Yatırımın yapıldığı tarih itibarıyla son yıllık veya yatırım yapılan tarihe en yakın tarihli finansal tablolarına göre varlıklarının en az yüzde 51’inin Türkiye’de kurulu bağlı ortaklık veya iştiraklerden oluşan yurt dışında kurulu girişim şirketlerine yatırım yapılmasına olanak sağlanacak.


Girişim sermayesi ekosisteminin sağlıklı bir şekilde büyümesi ve yeni finansman araçlarının yaygınlaştırılması amacıyla, ilgili mevzuatta yer alan şartlara uyum sağlanmak kaydıyla, ileri vadede ortak olma hakkı veren sözleşmeler girişim sermayesi yatırımı olarak değerlendirilecek.


Bu kapsamda, yurt dışında kurulu girişim şirketlerine yapılan yatırımın sınırının fon toplam değeri yüzde 10’undan, yüzde 15’e çıkarılacak ve Fon’un tedavüldeki katılma paylarının yurt dışındaki gerçek ve tüzel kişilerce sahip olunması halinde bu oran kademeli olarak %100’e kadar artırılabilecek.


Son yıllık finansal tablolarına göre aktif toplamının en az yüzde 40’ı gayrimenkul veya gayrimenkule dayalı varlıklardan oluşan şirketler ile esas faaliyet konusu müteahhitlik olan şirketler girişim şirketi olarak değerlendirilmeyecek.


Diğer GSYF’lere fon toplam değerinin en fazla yüzde 25’i, girişim şirketi niteliğindeki halka açık şirketlerin borsada işlem görmeyen paylarına fon toplam değerinin en fazla yüzde 20’si ve GSYF katılma payına sahip yatırımcıların yönetim kontrolüne sahip oldukları şirketlere ve ilişkili taraflarına fon toplam değerinin en fazla yüzde 20’si oranında yatırım yapabilecek.


Tebliğ kapsamında, fon katılma paylarının satış başlangıç tarihinden fon toplam değerinin en az yüzde 80’inin girişim sermayesi yatırımlarına yönlendirilmesine kadar geçen sürede ve sonrasında sermaye piyasası araçlarına yapılacak yatırımlarda, yatırımın yapıldığı tarih itibarıyla Kurulun III-52.1 sayılı Yatırım Fonlarına İlişkin Esaslar Tebliği’nde yer alan ihraççı sınırlamalarına uyum sağlanması gerekecek.


Kaynak taahhüdü tutarı, fon katılma paylarının nitelikli yatırımcıya satışına başlandığı tarihi müteakip en geç bir yıl içinde tahsil edilecek.
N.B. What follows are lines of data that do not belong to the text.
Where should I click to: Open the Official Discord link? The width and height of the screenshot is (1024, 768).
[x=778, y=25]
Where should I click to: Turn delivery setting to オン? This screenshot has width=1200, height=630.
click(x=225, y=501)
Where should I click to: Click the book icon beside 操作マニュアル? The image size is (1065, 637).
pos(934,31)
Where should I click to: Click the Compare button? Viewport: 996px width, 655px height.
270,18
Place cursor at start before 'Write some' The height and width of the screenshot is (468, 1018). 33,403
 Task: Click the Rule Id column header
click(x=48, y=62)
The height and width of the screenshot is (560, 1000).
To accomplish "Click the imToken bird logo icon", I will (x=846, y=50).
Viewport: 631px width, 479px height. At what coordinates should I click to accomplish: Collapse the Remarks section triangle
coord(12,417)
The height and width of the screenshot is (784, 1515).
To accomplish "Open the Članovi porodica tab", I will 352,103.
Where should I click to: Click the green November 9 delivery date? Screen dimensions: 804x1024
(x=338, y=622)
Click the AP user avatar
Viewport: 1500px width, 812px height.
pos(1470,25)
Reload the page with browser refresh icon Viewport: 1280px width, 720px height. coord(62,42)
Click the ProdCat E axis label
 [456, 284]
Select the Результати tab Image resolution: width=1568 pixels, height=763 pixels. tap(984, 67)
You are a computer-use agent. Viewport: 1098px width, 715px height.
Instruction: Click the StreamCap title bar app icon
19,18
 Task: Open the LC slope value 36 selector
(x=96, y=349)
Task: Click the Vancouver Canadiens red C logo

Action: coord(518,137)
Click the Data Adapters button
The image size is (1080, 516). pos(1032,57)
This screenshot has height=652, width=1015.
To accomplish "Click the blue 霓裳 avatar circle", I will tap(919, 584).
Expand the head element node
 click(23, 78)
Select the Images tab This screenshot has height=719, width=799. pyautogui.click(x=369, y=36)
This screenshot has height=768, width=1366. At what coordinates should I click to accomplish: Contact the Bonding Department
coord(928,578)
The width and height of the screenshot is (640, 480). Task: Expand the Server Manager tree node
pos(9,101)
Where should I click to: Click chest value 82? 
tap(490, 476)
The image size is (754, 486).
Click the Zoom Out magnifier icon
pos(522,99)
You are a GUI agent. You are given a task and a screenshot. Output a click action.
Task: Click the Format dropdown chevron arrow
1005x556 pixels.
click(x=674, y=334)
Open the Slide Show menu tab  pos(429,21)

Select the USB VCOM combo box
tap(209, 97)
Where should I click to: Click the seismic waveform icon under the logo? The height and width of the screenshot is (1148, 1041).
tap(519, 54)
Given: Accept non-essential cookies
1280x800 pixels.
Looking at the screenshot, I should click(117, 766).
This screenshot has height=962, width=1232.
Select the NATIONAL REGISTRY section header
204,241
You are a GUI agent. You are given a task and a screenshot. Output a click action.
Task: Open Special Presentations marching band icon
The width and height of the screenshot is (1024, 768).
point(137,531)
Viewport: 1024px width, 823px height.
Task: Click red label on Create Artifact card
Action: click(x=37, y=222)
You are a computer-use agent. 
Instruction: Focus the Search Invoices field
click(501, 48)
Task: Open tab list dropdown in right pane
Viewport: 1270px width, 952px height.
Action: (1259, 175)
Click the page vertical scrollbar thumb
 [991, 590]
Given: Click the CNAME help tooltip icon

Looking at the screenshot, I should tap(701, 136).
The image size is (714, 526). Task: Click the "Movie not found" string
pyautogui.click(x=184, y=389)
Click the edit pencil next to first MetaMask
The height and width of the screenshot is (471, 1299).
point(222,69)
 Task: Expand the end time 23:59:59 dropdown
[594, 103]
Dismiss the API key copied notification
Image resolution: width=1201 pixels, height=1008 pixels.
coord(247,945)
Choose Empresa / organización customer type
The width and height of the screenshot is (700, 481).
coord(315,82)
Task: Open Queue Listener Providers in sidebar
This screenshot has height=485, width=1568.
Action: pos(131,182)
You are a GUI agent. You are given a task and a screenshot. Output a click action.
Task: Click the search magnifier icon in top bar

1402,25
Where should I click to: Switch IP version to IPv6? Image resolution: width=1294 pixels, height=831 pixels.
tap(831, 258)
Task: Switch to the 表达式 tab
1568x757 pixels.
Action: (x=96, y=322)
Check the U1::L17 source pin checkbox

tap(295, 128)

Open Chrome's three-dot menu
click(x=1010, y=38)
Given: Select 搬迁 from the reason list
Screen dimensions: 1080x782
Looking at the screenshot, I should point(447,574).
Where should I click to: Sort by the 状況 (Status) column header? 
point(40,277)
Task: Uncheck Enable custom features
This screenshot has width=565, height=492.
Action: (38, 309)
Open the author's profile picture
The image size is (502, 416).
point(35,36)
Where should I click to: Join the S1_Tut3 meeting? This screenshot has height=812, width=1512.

Tebliğ kapsamında, sektör talepleri dikkate alınarak başvuru süreçlerinin kısaltılabilmesi amacıyla GSYF’ler menkul kıymet yatırım fonları ve gayrimenkul yatırım fonları gibi şemsiye fona bağlı olarak ihraç edilebilecek.


Fon bilgilendirme dokümanlarının içeriklerinin sadeleştirilirken, bu doğrultuda belirli konulara fon ile katılma payı sahipleri arasında imzalanacak fon ihraç sözleşmesinde yer verilecek.


Tebliğ’e eklenen Geçici Madde 2 ile Tebliğ değişikliklerinin yürürlüğe girdiği tarih itibarıyla katılma payı ihraç edilmiş fonlar tarafından yatırımcılar ile fon ihraç sözleşmesi imzalanması gerekliliğinin yerine getirilebilmesi ve fonun ihraç belgesinde yer alması gereken asgari unsurlara uyum sağlanabilmesi için 30 Haziran 2025 tarihine kadar, yeni portföy sınırlamalarına uyum sağlanabilmesi için ise 31 Aralık 2025 tarihine kadar süre verildi.


Söz konusu Tebliğ bugün itibarıyla yürürlüğe girdi.